**DIRECTIONS**
Which lines of the data contain the string "Ctrl"? Copy every one.

◆ ◆ ◆

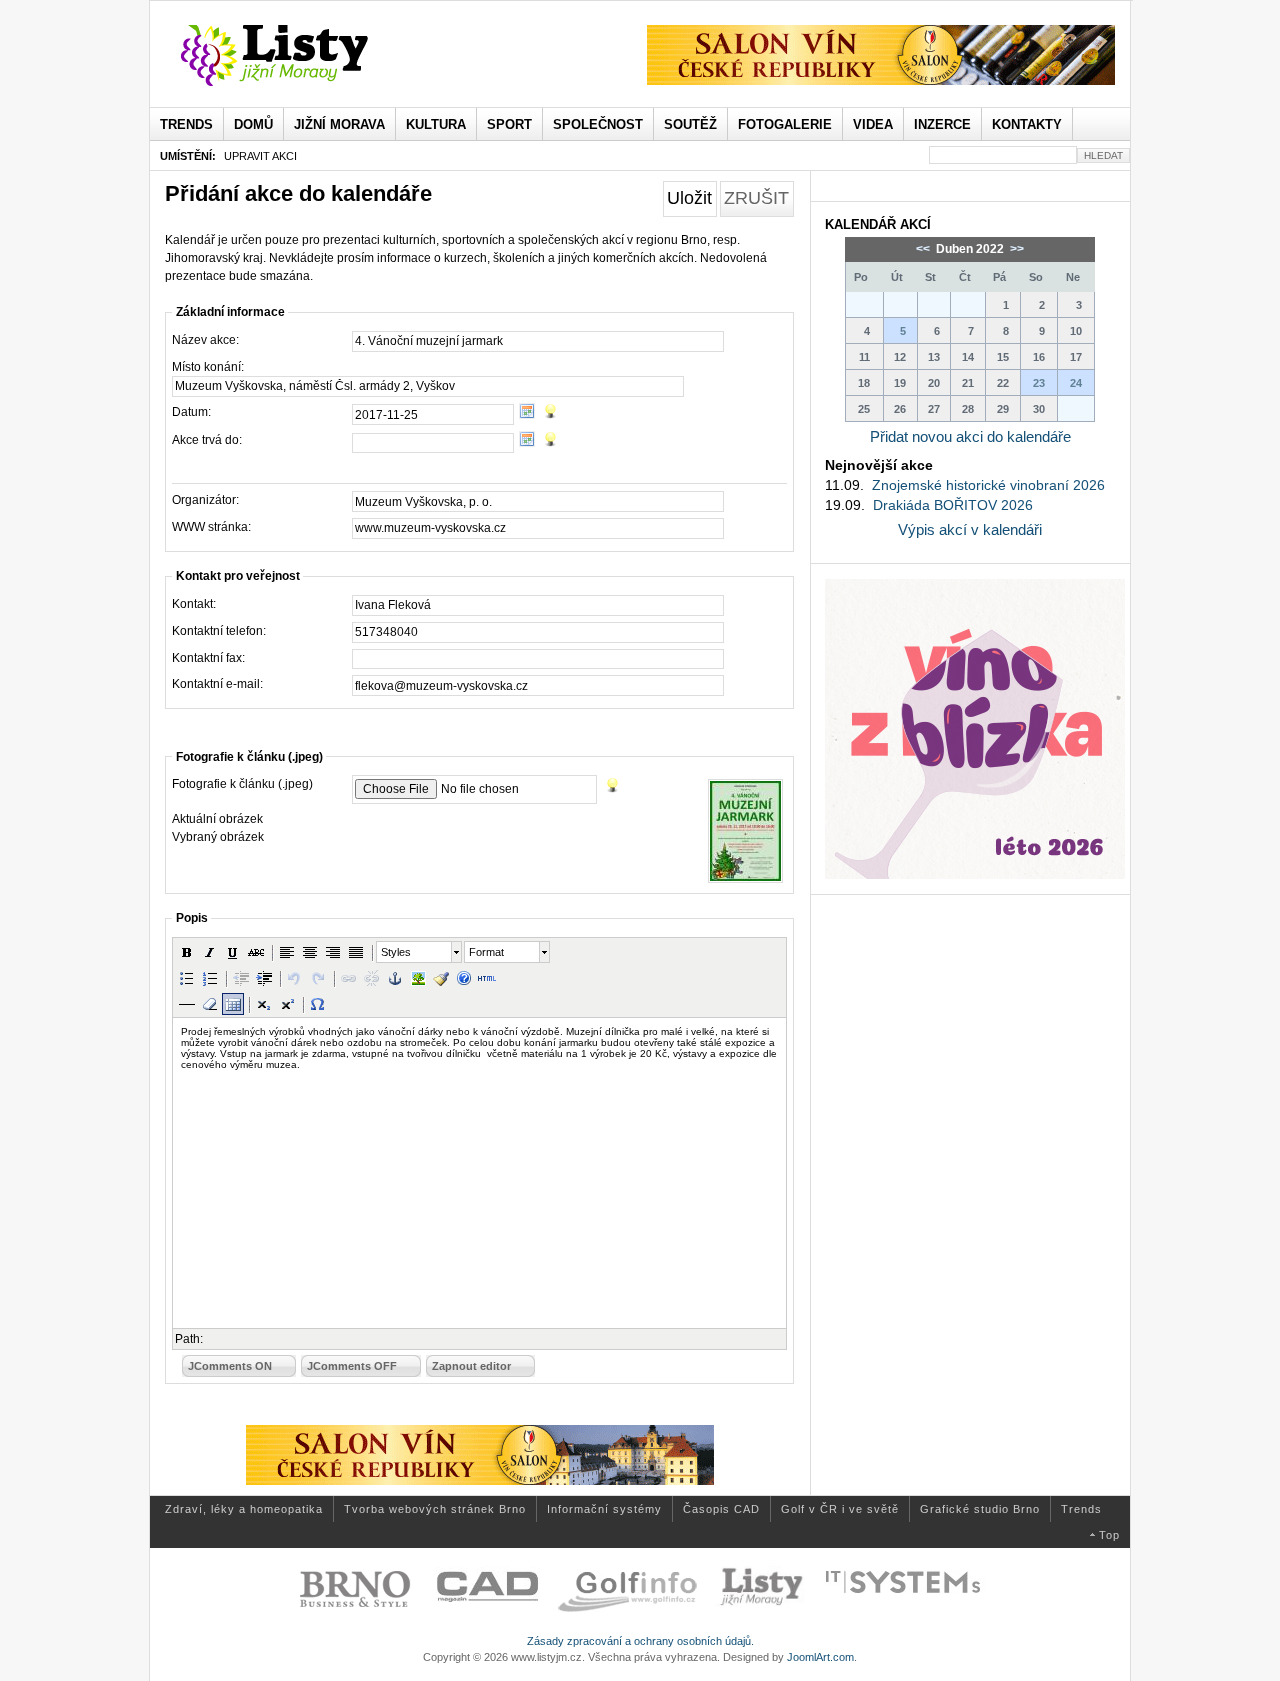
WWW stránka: (211, 527)
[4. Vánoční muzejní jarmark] (743, 831)
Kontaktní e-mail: (217, 684)
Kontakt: (194, 604)
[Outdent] (241, 978)
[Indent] (264, 978)
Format (486, 952)
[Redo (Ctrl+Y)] (318, 978)
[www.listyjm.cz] (297, 56)
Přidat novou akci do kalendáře (970, 436)
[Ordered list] (210, 978)
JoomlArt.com (820, 1657)
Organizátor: (205, 500)
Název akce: (205, 340)
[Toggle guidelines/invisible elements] (233, 1004)
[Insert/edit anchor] (395, 978)
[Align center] (310, 952)
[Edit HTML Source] (487, 978)
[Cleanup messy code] (441, 978)
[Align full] (356, 952)
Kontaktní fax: (208, 658)
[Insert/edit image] (418, 978)
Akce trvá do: (207, 440)
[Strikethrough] (256, 952)
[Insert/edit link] (349, 978)
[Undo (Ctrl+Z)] (295, 978)
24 (1076, 383)
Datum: (191, 412)
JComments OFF (352, 1366)
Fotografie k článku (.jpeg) (242, 784)
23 (1039, 383)
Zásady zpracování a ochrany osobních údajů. (640, 1641)
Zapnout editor (471, 1366)
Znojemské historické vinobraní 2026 (988, 485)
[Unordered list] (187, 978)
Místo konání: (208, 367)
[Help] (464, 978)
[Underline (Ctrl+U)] (233, 952)
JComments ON (230, 1366)
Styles (396, 952)
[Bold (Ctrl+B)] (187, 952)
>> (1015, 249)
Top (1109, 1535)
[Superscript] (287, 1004)
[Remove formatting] (210, 1004)
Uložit (689, 198)
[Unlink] (372, 978)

◆ ◆ ◆

**RESULT FOR THIS EXERCISE**
[Redo (Ctrl+Y)] (318, 978)
[Undo (Ctrl+Z)] (295, 978)
[Underline (Ctrl+U)] (233, 952)
[Bold (Ctrl+B)] (187, 952)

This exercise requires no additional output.